Thus, in the end and even if it doesn’t seem like it, God uses all things for his glory and, as Romans 8:28 declares, works out all things for good to them that love Him and are called according to His purpose. Don’t get me wrong. I am not saying that somehow understanding this makes all of the pain and sorrow go away. By no means! Trials are the fires of our sanctification. They are the embers which burn away our sinful dross. Yet knowing that God is sovereign over all things does make the pain bearable – just as the perishable wreath gives the runner motivation to finish the race. And we will receive a reward in due time. We have and are receiving the imperishable reward of eternal life with Christ. So keep on keeping on. As Josh Groban would say, “Don’t give up. Because you. Are. Loved.”

If you find your purpose in living to gain more money or more things or more happiness or more power, then I warn you that you will never find eternal fulfillment. Lust can never be satisfied, and Sheol will press on you until your soul is devoured. Think about the end of your actions. What is the end of your life’s grand plans and achievements? When your legs tremble beneath you and you struggle to take your final breaths, what will matter the most to you? Now is the time to seek and find. Ask and be given. Seek eternal peace. Ask for eternal life. As long as you are here, it’s not too late.

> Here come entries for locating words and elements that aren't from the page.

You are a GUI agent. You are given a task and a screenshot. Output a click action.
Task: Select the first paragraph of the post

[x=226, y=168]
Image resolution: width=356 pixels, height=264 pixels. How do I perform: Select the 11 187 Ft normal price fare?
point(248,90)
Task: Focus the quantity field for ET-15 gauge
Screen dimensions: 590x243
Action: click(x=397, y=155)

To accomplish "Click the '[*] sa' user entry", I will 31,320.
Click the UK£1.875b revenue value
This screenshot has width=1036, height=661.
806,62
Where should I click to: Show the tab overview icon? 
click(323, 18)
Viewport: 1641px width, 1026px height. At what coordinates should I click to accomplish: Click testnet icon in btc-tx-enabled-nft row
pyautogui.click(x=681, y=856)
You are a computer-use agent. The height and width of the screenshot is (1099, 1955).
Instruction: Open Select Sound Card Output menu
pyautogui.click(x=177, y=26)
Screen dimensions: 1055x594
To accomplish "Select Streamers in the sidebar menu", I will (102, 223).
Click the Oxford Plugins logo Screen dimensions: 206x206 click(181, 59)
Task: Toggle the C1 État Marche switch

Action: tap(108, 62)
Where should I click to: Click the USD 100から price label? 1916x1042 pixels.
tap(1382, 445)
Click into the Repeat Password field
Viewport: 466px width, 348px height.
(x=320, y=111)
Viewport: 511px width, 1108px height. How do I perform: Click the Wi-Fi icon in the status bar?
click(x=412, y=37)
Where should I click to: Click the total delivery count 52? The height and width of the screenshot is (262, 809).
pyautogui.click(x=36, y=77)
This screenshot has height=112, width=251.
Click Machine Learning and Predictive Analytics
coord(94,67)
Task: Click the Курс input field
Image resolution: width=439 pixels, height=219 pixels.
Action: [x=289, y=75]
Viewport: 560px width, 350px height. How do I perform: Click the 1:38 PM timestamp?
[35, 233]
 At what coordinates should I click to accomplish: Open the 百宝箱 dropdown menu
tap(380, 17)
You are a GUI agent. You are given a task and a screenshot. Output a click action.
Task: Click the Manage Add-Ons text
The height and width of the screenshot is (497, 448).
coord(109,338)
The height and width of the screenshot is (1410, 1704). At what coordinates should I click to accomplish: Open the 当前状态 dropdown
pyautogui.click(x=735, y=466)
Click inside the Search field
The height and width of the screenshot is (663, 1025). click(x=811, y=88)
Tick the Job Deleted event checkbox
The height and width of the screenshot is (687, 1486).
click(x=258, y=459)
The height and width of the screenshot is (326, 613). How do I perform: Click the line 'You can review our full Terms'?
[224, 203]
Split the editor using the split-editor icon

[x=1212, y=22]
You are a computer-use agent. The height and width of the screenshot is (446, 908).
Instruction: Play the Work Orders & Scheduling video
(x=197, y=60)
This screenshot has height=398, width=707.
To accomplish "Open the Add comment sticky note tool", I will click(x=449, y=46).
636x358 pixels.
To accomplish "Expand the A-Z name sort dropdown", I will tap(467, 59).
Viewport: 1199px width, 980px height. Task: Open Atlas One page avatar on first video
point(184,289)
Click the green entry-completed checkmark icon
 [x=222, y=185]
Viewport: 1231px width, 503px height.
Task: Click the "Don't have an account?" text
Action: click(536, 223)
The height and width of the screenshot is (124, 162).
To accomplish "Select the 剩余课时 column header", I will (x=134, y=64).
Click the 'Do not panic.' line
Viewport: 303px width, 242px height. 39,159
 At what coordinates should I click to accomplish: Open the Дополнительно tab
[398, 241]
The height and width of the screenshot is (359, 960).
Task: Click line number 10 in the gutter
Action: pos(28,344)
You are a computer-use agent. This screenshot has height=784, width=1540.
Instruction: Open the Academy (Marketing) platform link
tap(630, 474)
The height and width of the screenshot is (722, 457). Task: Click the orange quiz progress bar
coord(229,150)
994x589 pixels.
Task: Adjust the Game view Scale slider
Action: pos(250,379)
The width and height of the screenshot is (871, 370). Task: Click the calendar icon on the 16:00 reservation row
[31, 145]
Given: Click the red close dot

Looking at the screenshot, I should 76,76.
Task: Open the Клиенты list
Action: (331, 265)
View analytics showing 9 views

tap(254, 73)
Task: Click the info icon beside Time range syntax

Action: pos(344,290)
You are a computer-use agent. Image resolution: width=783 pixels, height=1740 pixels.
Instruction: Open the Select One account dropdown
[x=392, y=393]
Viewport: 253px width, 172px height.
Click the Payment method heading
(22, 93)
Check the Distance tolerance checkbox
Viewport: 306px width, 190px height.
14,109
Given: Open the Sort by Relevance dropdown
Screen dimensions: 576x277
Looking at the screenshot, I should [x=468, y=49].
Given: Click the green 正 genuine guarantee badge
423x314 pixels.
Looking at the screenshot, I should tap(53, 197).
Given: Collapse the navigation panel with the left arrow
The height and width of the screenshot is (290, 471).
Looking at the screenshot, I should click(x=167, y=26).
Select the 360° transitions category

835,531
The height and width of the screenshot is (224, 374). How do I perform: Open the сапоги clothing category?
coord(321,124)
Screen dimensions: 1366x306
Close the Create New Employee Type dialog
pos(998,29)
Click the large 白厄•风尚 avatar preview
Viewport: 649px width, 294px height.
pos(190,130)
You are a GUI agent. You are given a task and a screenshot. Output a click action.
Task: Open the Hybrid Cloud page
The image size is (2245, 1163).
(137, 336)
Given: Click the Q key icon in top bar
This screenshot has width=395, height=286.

We may wonder why our lives have to be so long. I struggle with this question. How long, LORD? How long do we have to live here? But we should remember that there is purpose in every second that we live under the sun, and that we are truly blessed to be here. There is meaning in every breath. And just as living was for Paul the Apostle, it should be for us. To live is Christ. To die is gain. God knows how long we must remain, so we must trust him. And remember, life is short. Lay down your life for Christ, because then, and only then, you can pick it up and truly live.

Praise the LORD Almighty, for he is marvelous. All history past, present, and future, including the lives of you and me, whom He made to share with Him in His glory, is His story.